Thursday, December 21, 2006

Free Food

Wednesday I packed all of my food (oatmeal, soup, salad) and went to work. Everything was fine until I went into the kitchen at work to put my food in the fridge. On the counter was leftover "party" food. Carrot cake w/cream cheese frosting, gingerbread cake, dark chocolate torte, and a box of See's candy.

I hadn't been craving sugar or anything, I wasn't even hungry. But what is it about free food? Nevermind the fact that frosting of any flavor especially cream cheese is practically irresistable, and gingerbread is one of my favorites and free See's candy!

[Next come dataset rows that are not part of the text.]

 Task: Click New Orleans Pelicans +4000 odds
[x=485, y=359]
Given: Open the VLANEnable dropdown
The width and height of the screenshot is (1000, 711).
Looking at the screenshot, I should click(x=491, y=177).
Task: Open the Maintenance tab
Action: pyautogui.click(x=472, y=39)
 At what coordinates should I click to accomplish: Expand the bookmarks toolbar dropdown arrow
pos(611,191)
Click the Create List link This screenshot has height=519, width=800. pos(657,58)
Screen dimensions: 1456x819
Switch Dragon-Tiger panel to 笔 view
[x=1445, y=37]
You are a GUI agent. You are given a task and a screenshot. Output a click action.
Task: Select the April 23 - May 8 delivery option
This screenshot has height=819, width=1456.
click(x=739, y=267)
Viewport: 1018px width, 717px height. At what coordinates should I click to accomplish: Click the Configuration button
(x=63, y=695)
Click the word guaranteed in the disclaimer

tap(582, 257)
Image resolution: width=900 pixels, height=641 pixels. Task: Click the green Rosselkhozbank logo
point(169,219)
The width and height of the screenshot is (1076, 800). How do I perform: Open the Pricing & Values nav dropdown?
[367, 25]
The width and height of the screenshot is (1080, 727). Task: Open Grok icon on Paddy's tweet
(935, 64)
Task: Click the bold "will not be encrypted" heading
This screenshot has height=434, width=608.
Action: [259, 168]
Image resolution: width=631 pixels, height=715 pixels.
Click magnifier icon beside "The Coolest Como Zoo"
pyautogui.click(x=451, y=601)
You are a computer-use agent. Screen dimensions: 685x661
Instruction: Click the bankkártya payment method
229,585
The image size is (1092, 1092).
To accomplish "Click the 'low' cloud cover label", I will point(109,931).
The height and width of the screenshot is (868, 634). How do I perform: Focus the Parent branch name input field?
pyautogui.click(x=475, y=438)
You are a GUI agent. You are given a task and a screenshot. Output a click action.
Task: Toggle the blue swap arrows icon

The feeling that comes over me when free food is offered is hard to describe. Part of it is a feeling of urgency. "I might miss out" or "I might not ever get another chance to eat for free" or "Someone else will take it and I don't want someone else to have something I don't get!"

Free food seems to have a power all it's own. It draws me into it. Because of this sense of urgency I just react and I don't think, so I just start stuffing it down my throat.

It might also be this feeling that certain things in life are unfair. Sometimes I feel like others have more than I do and getting something for free is a way of evening up the score.

I might even feel that I'm wasting this opportunity for something free. Forgetting that the real waste ends up as extra weight on my body.

Anyway, I don't often look for the emotional reasons "why" and try and concentrate on taking responsibility for my choices regardless of "why". I can spend the rest of my life trying to figure out the emotional reasons. The bottom line is that I have to chose not to be a victim of those reasons. Or I can chose to be a victim, the point is that I'm making the choice.

So anyway, to make a long story short, I pulled myself together after a quick "free food" binge at 9:00am and went on with my day. I forced myself to do a calorie break-down of the crap I ate around 1:00. It totaled 800-1000 cals.! I skipped the oatmeal that I brought, ate 1/2 of my soup and made sure to eat my raw vegtable salad for dinner.

The rest of the day was challenging, I was hungry. The binge seemed completely un-worth it. It was such a waste. F*** free food!

2 comments:

Anonymous said...

well said, tracy. don't beat yourself up, you stopped yourself, and made corrections and that's what is important.

Tracy Reifkind said...

Thanks Jen! I had another small set back today. I'm really surprised at myself. I mean I'm really motivated and I'm having a hard time. What's it like for people that don't have the motivation to stop? It's a non-stop food fest out there!

I bought myself my own box of my favorite See's for Christmas day. Of course I had to buy another box for every one else, so they don't touch mine!

I had a glimpse today of remembering how easy it was for me to gain a ton of weight. I can't wait to get back to a set schedule so I can go back on auto-pilot.